Every time I open GoodReader, I get a sinking feeling in my stomach. The interface reminds me of a construction site. There are mysterious buttons that don’t seem to do anything, slide-out boxes that hide common features, and so much visual noise that my brain shuts down. I’m sure I haven’t touched even 80 percent of what the app can do, but I just can’t get past the interface.
Even its method of accessing Dropbox is bizarre. In Documents, you can browse and directly access files stored on Dropbox, with changes synced back to Dropbox. However in GoodReader, documents must either be downloaded or synced to your device, with no option of direct access. Both Documents and GoodReader can sync with a Dropbox folder, but GoodReader’s implementation is confusing, offering both normal sync, and “download only” sync, which only
downloads changes to your device, without uploading changes made on your device. I’m sure there are users who appreciate being able to download and mess around with files without syncing changes back, but for me, it’s utterly unintuitive. I think it would make more sense to duplicate a file I wanted to experiment with. Also, despite sync being supposedly automatic, I often have to find and press the manual sync button to get changes made on one end to reflect on the other. To be honest, I’m not sure if this is a flaw in the app, or some kind of misconfiguration on my part.
So why on earth is GoodReader so popular and highly regarded? Because like any good power tool, despite being frightening to look at, much less use, it does so much. In addition to the basics of viewing and marking up PDF files, GoodReader lets you add shapes, freeform drawings, and even your own text. And once you hide all of the visual cruft that enables those capabilities, it makes a good PDF reader, one that’s even better than Documents in some ways.
For instance, GoodReader gives you a lot of control of how to display PDFs. Want to get rid of the white space around a page to make the text easier to read? Tap the Crop icon, pinch the screen to zoom in to your desired viewing level, then tap the “To Cur.view” button in the upper right. Presto, your view is locked in place. Sure, you can zoom in with Documents, but then you have to scroll around to flip the page, which is obnoxious.
Another of GoodReader’s strengths comes in handling funky page layouts. Brett Kelly’s “Evernote Essentials” comes as a PDF in an odd landscape layout. This confused Documents, which stuck the content in the corner until I changed the lowest page zoom setting to Whole Page. GoodReader, on the other hand, displayed the book correctly from the beginning, with no interaction required, though I chose to crop out white space to make it easier to read.

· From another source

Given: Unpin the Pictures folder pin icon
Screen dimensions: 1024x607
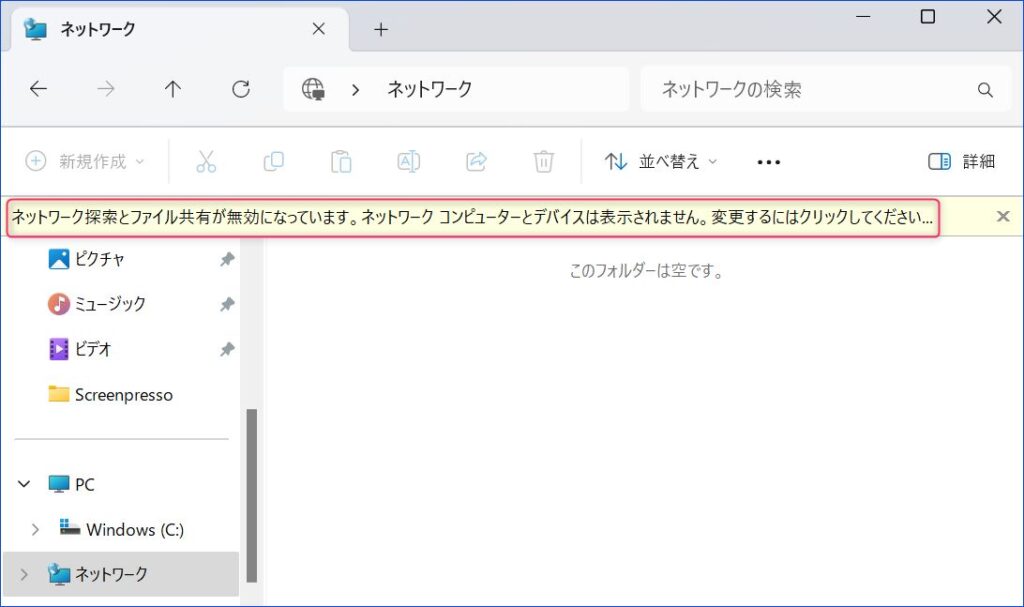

While GoodReader is powerful, it has one huge feature omission: EPUB support. While Documents may not handle EPUB well, it can at least display a file so you can see what’s inside before sending it off to iBooks, Marvin, or Bluefire. In light of GoodReader’s power-user slant, this exclusion is odd. Otherwise, GoodReader can open a plethora of file formats — including, like Documents, Office documents and iWork files — and it can extract
Zip and RAR archives, either to the internal file manager to to a synced folder.
Beyond Reading — Both of these apps are not just great PDF viewers, they’re also powerful file managers, something that Apple deliberately omits in iOS. For even casual users, it’s a good idea to keep at least one of these apps for those times when you need access to a file system. As for which one to choose, Documents is a car (a free car at that!); GoodReader is a truck. For file management, PDF viewing, and making the occasional note, the free Documents app is an easy choice. If you need more powerful features, and don’t mind a more complex interface, GoodReader is worth checking out.